DOCUMENT EXTRACT:
§ §

The Press Democrat. “Business confidence in the Sonoma County economy fell to its lowest level in nearly a decade, and is likely to fall further, according to a survey of local executives. It’s important to keep the survey in perspective, said Ben Stone, the board’s executive director. He noted that confidence was at an all-time high just two years ago.”
“‘We’ve been on a fantastic boom for several years,’ Stone said. ‘It’s a cycle.’”
The Napa Valley Register. “On atree-lined street in central Napa, green lawns in front of modest 1940s-era homes paint the typical picture ofmiddle class suburbia.”
“All seems in order - except for the one house with furniture dumped on the lawn and boxes of clothing and other detritus scattered on the driveway. An old garage sale sign hangs on the trunk of a shady tree, covered with a second, hastily scrawled sign that reads ‘Free.’”
“The two-bedroom, one-bath home on Pacific Street foreclosed on June 30. To a passerby, it seems the residents attempted to make few bucks as an eviction date drew near, then gave up as the deadline passed.”
“Unfortunately, the trouble isn’t isolated to Pacific Street. Over the last five months, some 209 Napa County homes went into foreclosure, according to title company reports for all county foreclosures between March 10 and Aug. 6, 2008.”
“Some of the 209 homeowners were less than $10,000 behind in payments, according to title company reports. A homeowner on Michael Lane in American Canyon was only $2,078 behind. A family on Tallac Street in Napa owed $14,242.”
“Others had fallen delinquent by staggering amounts. A homeowner on Kingsford Drive in Napa had missed payments totaling $55,530 when the lender foreclosed.” “Harrison and Kilburn avenues and Beecham Street in Napa - and Via Bellagio, Vine Terrace Way and Rio Del Mar in American Canyon - have between two and five foreclosures each.”
“Harrison and Kilburn are in Westwood. Three or four years ago, values for two- and three-bedroom, single bathroom homes in the neighborhood soared above $400,000, as many residents of the largely Latino community sought a place of their own. In Napa County, the majority of newer foreclosed homes are in American Canyon.”
“‘A huge number of the folks being foreclosed are Hispanic,’ said Stephen Cogswell, director of Fair Housing Napa Valley. Sixty percent of Hispanic home buyers in 2006 used lenders whose primary business was subprime lending, he said.”
“According to Cogswell, 2006 was the peak year for subprime loans. As these loans mature and interest rates adjust, ‘It is likely that we are only beginning to see a portion of the homes on their way to foreclosure,’ said Cogswell.”
“Many of the Napa County homeowners now in trouble paid between $300,000 and $600,000 for the homes, supporting (the observation) of Mike Silvas of Morgan Lane…that it is the first-time buyers who are most at risk.”

§ §

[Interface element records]
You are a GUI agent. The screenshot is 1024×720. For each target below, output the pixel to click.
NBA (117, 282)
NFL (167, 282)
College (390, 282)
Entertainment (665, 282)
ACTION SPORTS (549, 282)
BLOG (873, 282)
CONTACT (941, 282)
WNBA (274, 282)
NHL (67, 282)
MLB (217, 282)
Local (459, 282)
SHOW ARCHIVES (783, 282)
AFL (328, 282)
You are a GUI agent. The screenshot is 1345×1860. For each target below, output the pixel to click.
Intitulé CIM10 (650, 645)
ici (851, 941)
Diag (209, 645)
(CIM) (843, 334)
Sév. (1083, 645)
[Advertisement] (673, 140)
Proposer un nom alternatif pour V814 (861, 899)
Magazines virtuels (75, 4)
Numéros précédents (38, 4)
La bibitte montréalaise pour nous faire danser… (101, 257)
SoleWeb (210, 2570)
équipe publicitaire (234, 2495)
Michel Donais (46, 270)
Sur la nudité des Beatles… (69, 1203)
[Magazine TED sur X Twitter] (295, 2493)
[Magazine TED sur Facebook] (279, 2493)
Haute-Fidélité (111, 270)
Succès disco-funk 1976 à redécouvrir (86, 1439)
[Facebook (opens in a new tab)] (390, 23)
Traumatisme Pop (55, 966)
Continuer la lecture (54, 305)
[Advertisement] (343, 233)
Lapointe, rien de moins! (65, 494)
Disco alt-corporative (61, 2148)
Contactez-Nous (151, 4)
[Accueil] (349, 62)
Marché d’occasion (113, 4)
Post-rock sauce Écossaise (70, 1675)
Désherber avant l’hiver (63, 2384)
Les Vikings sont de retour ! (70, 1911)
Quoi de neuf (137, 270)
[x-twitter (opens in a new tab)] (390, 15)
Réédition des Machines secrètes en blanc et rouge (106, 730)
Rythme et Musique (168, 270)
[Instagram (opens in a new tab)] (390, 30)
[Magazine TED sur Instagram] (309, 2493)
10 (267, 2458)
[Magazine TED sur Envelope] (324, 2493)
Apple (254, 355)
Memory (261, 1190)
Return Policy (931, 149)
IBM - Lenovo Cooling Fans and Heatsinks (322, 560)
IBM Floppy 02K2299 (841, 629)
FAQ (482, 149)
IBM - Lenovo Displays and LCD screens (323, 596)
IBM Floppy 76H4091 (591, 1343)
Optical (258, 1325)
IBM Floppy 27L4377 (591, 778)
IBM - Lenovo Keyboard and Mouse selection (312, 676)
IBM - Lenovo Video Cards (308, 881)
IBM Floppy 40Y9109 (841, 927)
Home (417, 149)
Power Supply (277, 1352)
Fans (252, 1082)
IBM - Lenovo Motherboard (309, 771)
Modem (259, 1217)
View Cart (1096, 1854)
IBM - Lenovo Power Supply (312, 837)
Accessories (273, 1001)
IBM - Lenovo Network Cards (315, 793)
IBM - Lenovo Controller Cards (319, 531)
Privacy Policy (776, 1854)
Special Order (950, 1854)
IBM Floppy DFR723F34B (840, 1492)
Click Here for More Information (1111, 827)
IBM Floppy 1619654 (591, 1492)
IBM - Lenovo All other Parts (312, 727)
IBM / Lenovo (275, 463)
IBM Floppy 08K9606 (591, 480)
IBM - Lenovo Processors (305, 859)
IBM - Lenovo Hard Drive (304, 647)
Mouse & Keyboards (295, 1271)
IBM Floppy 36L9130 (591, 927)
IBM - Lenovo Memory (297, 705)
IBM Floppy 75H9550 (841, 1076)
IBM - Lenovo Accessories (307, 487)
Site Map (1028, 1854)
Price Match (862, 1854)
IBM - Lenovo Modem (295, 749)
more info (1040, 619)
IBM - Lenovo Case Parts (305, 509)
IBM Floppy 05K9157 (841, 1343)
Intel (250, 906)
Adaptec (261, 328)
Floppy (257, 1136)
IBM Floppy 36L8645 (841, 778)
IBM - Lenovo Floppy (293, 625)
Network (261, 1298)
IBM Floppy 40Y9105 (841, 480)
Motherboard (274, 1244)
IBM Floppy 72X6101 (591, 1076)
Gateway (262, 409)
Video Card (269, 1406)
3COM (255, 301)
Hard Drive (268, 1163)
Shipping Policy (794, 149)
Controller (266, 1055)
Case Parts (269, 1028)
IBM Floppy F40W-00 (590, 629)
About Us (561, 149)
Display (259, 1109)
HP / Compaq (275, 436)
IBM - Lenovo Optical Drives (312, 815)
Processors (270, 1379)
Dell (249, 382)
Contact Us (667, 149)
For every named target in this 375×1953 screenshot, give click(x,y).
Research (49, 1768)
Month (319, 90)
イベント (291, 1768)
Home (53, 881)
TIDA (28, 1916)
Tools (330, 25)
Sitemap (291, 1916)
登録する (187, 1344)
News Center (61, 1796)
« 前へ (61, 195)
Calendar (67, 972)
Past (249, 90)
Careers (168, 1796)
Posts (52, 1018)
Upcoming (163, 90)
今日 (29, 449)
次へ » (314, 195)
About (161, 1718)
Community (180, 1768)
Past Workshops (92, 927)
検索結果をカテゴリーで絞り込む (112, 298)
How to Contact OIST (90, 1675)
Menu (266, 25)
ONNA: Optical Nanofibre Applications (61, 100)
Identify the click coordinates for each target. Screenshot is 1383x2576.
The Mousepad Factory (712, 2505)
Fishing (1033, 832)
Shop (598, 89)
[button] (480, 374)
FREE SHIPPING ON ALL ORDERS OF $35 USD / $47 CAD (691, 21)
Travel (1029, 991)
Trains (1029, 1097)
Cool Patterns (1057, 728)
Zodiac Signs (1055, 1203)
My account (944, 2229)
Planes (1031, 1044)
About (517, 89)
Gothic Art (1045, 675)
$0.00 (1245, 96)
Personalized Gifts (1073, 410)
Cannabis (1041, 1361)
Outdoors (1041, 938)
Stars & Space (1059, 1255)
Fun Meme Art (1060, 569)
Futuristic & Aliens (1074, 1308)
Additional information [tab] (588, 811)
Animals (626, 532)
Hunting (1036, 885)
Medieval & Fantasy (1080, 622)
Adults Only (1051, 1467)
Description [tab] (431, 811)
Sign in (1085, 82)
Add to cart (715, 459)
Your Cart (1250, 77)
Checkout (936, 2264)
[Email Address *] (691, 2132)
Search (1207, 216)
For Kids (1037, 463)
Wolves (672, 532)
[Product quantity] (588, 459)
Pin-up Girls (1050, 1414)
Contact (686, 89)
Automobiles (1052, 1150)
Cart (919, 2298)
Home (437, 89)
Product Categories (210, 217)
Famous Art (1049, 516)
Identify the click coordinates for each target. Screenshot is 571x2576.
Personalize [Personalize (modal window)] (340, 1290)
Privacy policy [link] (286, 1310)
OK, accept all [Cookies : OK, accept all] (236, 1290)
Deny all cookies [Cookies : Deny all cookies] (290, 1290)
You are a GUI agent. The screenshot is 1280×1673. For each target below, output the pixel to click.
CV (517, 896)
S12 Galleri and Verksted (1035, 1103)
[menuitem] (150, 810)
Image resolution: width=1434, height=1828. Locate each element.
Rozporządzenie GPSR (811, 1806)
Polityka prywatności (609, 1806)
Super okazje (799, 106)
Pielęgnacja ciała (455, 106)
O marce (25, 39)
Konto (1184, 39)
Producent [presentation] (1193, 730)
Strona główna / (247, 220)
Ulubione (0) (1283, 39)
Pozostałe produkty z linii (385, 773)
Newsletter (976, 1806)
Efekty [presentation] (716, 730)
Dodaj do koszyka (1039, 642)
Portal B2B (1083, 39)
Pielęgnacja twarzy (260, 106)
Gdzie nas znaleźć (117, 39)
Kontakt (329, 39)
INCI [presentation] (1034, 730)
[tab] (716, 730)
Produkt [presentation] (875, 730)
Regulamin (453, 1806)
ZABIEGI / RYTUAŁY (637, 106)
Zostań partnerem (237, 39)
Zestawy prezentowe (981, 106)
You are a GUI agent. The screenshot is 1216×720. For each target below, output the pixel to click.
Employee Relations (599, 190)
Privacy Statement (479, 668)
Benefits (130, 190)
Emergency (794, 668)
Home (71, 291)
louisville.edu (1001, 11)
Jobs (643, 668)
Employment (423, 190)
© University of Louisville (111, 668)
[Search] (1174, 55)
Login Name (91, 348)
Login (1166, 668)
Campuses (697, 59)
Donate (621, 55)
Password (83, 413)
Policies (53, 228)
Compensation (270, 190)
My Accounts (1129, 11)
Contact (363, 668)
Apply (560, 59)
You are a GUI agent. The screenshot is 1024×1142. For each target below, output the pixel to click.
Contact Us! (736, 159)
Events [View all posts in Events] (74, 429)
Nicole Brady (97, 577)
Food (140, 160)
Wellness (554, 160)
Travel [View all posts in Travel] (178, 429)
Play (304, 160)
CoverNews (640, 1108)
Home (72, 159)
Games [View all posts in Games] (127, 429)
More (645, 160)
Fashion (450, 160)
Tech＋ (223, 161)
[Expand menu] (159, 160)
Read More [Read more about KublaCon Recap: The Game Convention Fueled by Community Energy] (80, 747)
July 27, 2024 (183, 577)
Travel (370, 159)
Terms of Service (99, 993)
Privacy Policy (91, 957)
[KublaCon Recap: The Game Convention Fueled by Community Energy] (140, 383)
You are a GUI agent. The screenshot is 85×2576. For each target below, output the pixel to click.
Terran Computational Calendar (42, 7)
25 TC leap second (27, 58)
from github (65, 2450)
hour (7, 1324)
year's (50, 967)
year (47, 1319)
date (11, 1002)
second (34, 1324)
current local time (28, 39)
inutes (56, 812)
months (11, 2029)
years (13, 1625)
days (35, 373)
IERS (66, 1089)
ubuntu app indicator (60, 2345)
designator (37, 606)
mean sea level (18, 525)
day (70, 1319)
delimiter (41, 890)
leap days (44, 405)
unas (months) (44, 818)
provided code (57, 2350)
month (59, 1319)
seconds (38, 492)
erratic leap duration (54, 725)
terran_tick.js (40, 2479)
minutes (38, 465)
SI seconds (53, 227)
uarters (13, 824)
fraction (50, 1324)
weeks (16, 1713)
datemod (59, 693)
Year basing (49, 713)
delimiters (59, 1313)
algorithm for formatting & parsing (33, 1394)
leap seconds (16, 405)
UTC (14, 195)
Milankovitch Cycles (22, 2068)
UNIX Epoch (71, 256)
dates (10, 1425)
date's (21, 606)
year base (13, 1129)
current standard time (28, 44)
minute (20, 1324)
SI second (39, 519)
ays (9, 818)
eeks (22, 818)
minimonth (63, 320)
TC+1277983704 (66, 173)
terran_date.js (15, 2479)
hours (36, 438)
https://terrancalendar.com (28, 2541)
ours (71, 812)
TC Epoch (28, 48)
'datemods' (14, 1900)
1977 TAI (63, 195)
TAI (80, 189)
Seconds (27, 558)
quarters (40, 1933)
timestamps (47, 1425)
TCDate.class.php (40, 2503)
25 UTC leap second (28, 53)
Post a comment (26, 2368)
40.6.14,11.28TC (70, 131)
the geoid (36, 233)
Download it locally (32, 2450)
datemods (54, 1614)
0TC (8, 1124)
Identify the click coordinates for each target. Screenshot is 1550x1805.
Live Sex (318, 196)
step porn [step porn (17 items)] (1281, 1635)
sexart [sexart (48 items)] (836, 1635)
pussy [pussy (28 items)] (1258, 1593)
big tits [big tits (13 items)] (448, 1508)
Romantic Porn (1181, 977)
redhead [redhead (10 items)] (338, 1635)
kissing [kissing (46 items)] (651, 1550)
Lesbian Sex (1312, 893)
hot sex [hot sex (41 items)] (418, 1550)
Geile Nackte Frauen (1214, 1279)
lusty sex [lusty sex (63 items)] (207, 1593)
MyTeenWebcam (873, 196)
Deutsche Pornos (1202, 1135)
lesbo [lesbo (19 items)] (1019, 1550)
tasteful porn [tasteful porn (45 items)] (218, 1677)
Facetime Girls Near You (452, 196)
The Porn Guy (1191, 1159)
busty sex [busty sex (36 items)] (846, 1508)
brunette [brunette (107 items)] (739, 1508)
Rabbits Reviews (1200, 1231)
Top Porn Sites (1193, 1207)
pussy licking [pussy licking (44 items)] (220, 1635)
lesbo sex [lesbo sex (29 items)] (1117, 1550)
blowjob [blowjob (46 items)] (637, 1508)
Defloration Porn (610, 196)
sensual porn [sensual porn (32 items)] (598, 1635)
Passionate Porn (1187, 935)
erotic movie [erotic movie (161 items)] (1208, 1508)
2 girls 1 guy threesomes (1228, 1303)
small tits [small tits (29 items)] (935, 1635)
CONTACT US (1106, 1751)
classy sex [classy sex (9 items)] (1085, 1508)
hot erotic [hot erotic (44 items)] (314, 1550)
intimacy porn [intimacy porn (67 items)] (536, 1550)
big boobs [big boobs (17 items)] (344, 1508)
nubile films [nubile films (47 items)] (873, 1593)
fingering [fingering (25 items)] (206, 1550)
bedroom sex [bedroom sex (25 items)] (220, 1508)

§ §

PARTS OF THE EXERCISE:
1 > In the news excerpts, condense the paragraph that begins "Unfortunately, the trouble isn't isolated to Pacific Street" into a single shorter sentence that keeps its main facts.
2 > From the news excerpts, list every street said to have between two and five foreclosures each, with the community each is in.
Nothing here depends on the records.

FULL SOLUTIONS:
1 > Trouble extends beyond Pacific Street: title company reports show some 209 Napa County homes went into foreclosure between March 10 and Aug. 6, 2008.

2 >
- Harrison Avenue (Napa)
- Kilburn Avenue (Napa)
- Beecham Street (Napa)
- Via Bellagio (American Canyon)
- Vine Terrace Way (American Canyon)
- Rio Del Mar (American Canyon)